Returning to this problem, a particular stick is interested in how many sticks (including itself) as as high or higher. If this is k, then the expected gap before it is also (n+1)/(k+1).
So the algorithm is simply to find this value for each stick and add up the expectation. For example, starting with heights of 3,2,5,3,3,4,1,2, the number of sticks with a greater or equal height is 5,7,1,5,5,2,8,7 so the expectation is 9/6+9/8+9/2+9/6+9/6+9/3+9/9+9/8 = 15.25.
This is easy to program: for example a single line in R
V <- function(Y){(length(Y) + 1) * sum(1 / (rowSums(outer(Y, Y, "<=")) + 1) )}
gives the values in the sample output in the original problem
> V(c(1,2,3))
[1] 4.333333
> V(c(3,3,3))
[1] 3
> V(c(2,2,3))
[1] 4
> V(c(10,2,4,4))
[1] 6
> V(c(10,10,10,5,10))
[1] 5.8
> V(c(1,2,3,4,5,6))
[1] 11.15
As you correctly, noted we can solve problem independently for each stick.
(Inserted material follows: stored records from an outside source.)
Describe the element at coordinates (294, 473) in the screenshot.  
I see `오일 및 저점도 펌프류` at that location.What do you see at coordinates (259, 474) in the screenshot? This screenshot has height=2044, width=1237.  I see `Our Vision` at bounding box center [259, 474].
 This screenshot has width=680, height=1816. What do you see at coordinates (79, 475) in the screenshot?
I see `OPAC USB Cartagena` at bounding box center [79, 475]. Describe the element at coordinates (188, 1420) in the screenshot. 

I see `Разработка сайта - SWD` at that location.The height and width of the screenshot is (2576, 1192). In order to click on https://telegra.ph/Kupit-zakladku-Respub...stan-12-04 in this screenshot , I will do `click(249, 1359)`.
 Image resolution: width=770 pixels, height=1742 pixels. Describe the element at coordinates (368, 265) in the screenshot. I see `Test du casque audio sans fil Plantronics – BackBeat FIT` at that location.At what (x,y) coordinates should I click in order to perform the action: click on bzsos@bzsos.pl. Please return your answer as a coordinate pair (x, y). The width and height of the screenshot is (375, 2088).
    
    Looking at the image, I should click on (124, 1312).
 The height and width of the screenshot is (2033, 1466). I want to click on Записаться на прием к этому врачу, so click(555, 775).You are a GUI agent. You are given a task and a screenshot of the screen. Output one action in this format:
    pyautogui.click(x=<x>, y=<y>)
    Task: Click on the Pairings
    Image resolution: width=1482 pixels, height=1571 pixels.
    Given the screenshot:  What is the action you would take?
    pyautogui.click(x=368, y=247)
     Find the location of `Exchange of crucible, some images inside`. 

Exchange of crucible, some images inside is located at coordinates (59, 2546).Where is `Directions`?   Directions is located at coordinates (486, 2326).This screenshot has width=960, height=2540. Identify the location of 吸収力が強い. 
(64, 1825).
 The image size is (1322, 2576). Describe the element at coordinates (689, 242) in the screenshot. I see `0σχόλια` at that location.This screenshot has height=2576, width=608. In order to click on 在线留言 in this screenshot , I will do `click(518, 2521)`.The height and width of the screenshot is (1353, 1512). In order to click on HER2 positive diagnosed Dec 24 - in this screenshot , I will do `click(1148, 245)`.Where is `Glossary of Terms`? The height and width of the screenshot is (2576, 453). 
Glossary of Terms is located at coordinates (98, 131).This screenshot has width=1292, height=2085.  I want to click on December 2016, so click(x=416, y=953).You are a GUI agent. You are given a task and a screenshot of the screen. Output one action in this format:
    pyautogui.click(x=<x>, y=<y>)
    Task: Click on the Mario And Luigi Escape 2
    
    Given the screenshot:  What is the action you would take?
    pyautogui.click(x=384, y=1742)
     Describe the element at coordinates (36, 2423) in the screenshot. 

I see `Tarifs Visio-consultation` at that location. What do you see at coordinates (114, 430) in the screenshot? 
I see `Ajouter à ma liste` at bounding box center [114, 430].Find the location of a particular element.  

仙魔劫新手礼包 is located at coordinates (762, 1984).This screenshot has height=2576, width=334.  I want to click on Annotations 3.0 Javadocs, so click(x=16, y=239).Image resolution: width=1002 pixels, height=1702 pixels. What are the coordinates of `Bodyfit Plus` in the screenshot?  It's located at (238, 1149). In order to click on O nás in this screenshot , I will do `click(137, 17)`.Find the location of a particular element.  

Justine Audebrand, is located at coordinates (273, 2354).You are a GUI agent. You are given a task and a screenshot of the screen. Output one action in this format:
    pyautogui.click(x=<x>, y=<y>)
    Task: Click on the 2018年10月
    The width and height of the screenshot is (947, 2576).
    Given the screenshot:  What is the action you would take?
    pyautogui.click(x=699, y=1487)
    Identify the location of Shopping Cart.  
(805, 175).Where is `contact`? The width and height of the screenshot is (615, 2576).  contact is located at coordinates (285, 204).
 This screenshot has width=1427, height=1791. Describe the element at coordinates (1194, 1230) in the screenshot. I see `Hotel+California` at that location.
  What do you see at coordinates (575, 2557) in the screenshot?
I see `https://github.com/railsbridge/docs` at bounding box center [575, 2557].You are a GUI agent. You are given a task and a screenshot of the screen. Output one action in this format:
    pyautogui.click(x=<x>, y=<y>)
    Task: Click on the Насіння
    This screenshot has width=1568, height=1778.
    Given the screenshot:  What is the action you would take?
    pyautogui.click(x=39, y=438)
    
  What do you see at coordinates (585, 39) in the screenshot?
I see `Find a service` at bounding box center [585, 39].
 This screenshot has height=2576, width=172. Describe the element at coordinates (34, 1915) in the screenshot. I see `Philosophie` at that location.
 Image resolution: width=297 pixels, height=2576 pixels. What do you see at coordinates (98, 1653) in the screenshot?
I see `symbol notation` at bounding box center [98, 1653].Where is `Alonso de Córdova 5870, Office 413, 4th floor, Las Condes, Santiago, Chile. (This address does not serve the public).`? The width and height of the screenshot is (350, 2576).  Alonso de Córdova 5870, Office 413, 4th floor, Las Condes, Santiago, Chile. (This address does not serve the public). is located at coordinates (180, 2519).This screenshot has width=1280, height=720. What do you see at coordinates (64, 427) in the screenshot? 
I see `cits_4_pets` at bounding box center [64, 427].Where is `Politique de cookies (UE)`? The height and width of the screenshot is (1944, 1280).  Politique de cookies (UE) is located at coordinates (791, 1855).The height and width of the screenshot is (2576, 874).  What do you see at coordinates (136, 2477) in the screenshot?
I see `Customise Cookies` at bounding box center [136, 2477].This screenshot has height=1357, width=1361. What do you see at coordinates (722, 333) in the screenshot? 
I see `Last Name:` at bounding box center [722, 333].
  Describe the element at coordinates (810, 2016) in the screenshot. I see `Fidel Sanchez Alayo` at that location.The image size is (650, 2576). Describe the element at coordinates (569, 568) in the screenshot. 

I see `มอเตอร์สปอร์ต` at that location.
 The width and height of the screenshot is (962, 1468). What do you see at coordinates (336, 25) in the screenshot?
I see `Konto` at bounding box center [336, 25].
Let F(i, len) is number of permutations, that ray from stick i is exactly len.
Then answer is
(Sum(by i, len) F(i,len)*len)/(n!)
All is left is to count F(i, len). Let a(i) be number of sticks j, that y_j<=y_i. b(i) - number of sticks, that b_j>b_i.
In order to get ray of length len, we need to have situation like this.
B, l...l, O
len-1 times
Where O - is stick #i. B - is stick with bigger length, or beginning. l - is stick with heigth, lesser then ith.
This gives us 2 cases:
1) B is the beginning, this can be achieved in P(a(i), len-1) * (b(i)+a(i)-(len-1))! ways.
2) B is bigger stick, this can be achieved in P(a(i), len-1)*b(i)*(b(i)+a(i)-len)!*(n-len) ways.
edit: corrected b(i) as 2nd term in (mul)in place of a(i) in case 2.